_YOUR OBJECTIVE_: Render every line of the records below as a JSON list of strings, one string per line, omitting blank lines.

--*--

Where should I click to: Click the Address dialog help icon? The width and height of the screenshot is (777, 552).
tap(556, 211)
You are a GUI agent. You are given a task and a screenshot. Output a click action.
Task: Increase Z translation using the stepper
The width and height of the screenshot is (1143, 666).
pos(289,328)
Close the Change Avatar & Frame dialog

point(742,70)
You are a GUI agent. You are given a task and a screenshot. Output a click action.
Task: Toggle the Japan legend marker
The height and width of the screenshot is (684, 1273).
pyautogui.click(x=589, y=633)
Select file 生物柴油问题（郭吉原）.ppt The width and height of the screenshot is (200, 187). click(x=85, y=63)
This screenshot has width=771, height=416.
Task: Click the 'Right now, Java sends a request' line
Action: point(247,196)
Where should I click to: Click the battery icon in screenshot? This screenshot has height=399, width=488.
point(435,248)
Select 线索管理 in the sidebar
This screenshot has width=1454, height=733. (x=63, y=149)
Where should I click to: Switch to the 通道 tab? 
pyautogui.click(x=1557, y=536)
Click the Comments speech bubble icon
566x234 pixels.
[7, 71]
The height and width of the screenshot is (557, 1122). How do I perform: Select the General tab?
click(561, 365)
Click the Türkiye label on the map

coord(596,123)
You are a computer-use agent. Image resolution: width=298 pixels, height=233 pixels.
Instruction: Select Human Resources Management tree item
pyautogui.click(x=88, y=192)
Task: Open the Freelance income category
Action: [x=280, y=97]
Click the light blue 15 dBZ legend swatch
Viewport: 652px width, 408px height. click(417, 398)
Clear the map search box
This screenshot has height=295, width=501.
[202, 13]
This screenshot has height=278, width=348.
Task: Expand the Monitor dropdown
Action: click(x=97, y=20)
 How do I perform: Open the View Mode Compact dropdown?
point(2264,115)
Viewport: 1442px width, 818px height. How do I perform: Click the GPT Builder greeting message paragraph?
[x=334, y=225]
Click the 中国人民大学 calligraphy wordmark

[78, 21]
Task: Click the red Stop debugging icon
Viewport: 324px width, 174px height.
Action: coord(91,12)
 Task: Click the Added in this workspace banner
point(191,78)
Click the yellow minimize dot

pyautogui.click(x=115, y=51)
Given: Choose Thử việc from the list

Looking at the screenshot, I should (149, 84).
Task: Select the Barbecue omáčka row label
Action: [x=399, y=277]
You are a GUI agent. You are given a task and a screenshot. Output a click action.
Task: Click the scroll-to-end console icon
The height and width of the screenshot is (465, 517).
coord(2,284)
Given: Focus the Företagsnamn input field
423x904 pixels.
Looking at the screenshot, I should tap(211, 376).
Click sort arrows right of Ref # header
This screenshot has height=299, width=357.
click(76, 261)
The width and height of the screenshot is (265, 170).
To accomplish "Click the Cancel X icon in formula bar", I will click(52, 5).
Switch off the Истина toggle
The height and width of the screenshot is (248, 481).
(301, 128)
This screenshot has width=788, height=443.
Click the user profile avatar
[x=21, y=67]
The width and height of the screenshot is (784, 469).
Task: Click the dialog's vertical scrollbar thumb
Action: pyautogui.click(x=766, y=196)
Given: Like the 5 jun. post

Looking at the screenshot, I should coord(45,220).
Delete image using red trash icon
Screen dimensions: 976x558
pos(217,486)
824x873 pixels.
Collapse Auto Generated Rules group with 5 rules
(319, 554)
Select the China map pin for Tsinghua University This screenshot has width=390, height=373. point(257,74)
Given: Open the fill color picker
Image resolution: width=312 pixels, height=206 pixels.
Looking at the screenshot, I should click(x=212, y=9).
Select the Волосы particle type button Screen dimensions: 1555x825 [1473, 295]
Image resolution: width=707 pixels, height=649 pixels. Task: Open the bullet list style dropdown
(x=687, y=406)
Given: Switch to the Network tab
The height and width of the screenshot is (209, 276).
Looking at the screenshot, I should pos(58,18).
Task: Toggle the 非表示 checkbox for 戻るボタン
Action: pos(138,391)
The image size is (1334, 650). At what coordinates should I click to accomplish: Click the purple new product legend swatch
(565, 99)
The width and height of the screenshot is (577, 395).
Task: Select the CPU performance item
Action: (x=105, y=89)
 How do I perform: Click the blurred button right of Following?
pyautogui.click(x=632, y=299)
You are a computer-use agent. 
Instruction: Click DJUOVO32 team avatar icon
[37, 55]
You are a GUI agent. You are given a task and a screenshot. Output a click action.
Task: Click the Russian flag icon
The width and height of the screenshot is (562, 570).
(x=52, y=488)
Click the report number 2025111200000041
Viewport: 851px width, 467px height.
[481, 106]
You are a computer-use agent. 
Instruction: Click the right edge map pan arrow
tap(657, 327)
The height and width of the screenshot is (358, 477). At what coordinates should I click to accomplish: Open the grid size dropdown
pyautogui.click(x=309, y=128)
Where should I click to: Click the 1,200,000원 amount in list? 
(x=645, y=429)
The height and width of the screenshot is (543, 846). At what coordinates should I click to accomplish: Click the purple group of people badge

--*--

_COMPLETED TASK_:
[
  "Where should I click to: Click the Address dialog help icon? The width and height of the screenshot is (777, 552).",
  "tap(556, 211)",
  "You are a GUI agent. You are given a task and a screenshot. Output a click action.",
  "Task: Increase Z translation using the stepper",
  "The width and height of the screenshot is (1143, 666).",
  "pos(289,328)",
  "Close the Change Avatar & Frame dialog",
  "point(742,70)",
  "You are a GUI agent. You are given a task and a screenshot. Output a click action.",
  "Task: Toggle the Japan legend marker",
  "The height and width of the screenshot is (684, 1273).",
  "pyautogui.click(x=589, y=633)",
  "Select file 生物柴油问题（郭吉原）.ppt The width and height of the screenshot is (200, 187). click(x=85, y=63)",
  "This screenshot has width=771, height=416.",
  "Task: Click the 'Right now, Java sends a request' line",
  "Action: point(247,196)",
  "Where should I click to: Click the battery icon in screenshot? This screenshot has height=399, width=488.",
  "point(435,248)",
  "Select 线索管理 in the sidebar",
  "This screenshot has width=1454, height=733. (x=63, y=149)",
  "Where should I click to: Switch to the 通道 tab? ",
  "pyautogui.click(x=1557, y=536)",
  "Click the Comments speech bubble icon",
  "566x234 pixels.",
  "[7, 71]",
  "The height and width of the screenshot is (557, 1122). How do I perform: Select the General tab?",
  "click(561, 365)",
  "Click the Türkiye label on the map",
  "coord(596,123)",
  "You are a computer-use agent. Image resolution: width=298 pixels, height=233 pixels.",
  "Instruction: Select Human Resources Management tree item",
  "pyautogui.click(x=88, y=192)",
  "Task: Open the Freelance income category",
  "Action: [x=280, y=97]",
  "Click the light blue 15 dBZ legend swatch",
  "Viewport: 652px width, 408px height. click(417, 398)",
  "Clear the map search box",
  "This screenshot has height=295, width=501.",
  "[202, 13]",
  "This screenshot has height=278, width=348.",
  "Task: Expand the Monitor dropdown",
  "Action: click(x=97, y=20)",
  " How do I perform: Open the View Mode Compact dropdown?",
  "point(2264,115)",
  "Viewport: 1442px width, 818px height. How do I perform: Click the GPT Builder greeting message paragraph?",
  "[x=334, y=225]",
  "Click the 中国人民大学 calligraphy wordmark",
  "[78, 21]",
  "Task: Click the red Stop debugging icon",
  "Viewport: 324px width, 174px height.",
  "Action: coord(91,12)",
  " Task: Click the Added in this workspace banner",
  "point(191,78)",
  "Click the yellow minimize dot",
  "pyautogui.click(x=115, y=51)",
  "Given: Choose Thử việc from the list",
  "Looking at the screenshot, I should (149, 84).",
  "Task: Select the Barbecue omáčka row label",
  "Action: [x=399, y=277]",
  "You are a GUI agent. You are given a task and a screenshot. Output a click action.",
  "Task: Click the scroll-to-end console icon",
  "The height and width of the screenshot is (465, 517).",
  "coord(2,284)",
  "Given: Focus the Företagsnamn input field",
  "423x904 pixels.",
  "Looking at the screenshot, I should tap(211, 376).",
  "Click sort arrows right of Ref # header",
  "This screenshot has height=299, width=357.",
  "click(76, 261)",
  "The width and height of the screenshot is (265, 170).",
  "To accomplish \"Click the Cancel X icon in formula bar\", I will click(52, 5).",
  "Switch off the Истина toggle",
  "The height and width of the screenshot is (248, 481).",
  "(301, 128)",
  "This screenshot has width=788, height=443.",
  "Click the user profile avatar",
  "[x=21, y=67]",
  "The width and height of the screenshot is (784, 469).",
  "Task: Click the dialog's vertical scrollbar thumb",
  "Action: pyautogui.click(x=766, y=196)",
  "Given: Like the 5 jun. post",
  "Looking at the screenshot, I should coord(45,220).",
  "Delete image using red trash icon",
  "Screen dimensions: 976x558",
  "pos(217,486)",
  "824x873 pixels.",
  "Collapse Auto Generated Rules group with 5 rules",
  "(319, 554)",
  "Select the China map pin for Tsinghua University This screenshot has width=390, height=373. point(257,74)",
  "Given: Open the fill color picker",
  "Image resolution: width=312 pixels, height=206 pixels.",
  "Looking at the screenshot, I should click(x=212, y=9).",
  "Select the Волосы particle type button Screen dimensions: 1555x825 [1473, 295]",
  "Image resolution: width=707 pixels, height=649 pixels. Task: Open the bullet list style dropdown",
  "(x=687, y=406)",
  "Given: Switch to the Network tab",
  "The height and width of the screenshot is (209, 276).",
  "Looking at the screenshot, I should pos(58,18).",
  "Task: Toggle the 非表示 checkbox for 戻るボタン",
  "Action: pos(138,391)",
  "The image size is (1334, 650). At what coordinates should I click to accomplish: Click the purple new product legend swatch",
  "(565, 99)",
  "The width and height of the screenshot is (577, 395).",
  "Task: Select the CPU performance item",
  "Action: (x=105, y=89)",
  " How do I perform: Click the blurred button right of Following?",
  "pyautogui.click(x=632, y=299)",
  "You are a computer-use agent. ",
  "Instruction: Click DJUOVO32 team avatar icon",
  "[37, 55]",
  "You are a GUI agent. You are given a task and a screenshot. Output a click action.",
  "Task: Click the Russian flag icon",
  "The width and height of the screenshot is (562, 570).",
  "(x=52, y=488)",
  "Click the report number 2025111200000041",
  "Viewport: 851px width, 467px height.",
  "[481, 106]",
  "You are a computer-use agent. ",
  "Instruction: Click the right edge map pan arrow",
  "tap(657, 327)",
  "The height and width of the screenshot is (358, 477). At what coordinates should I click to accomplish: Open the grid size dropdown",
  "pyautogui.click(x=309, y=128)",
  "Where should I click to: Click the 1,200,000원 amount in list? ",
  "(x=645, y=429)",
  "The height and width of the screenshot is (543, 846). At what coordinates should I click to accomplish: Click the purple group of people badge"
]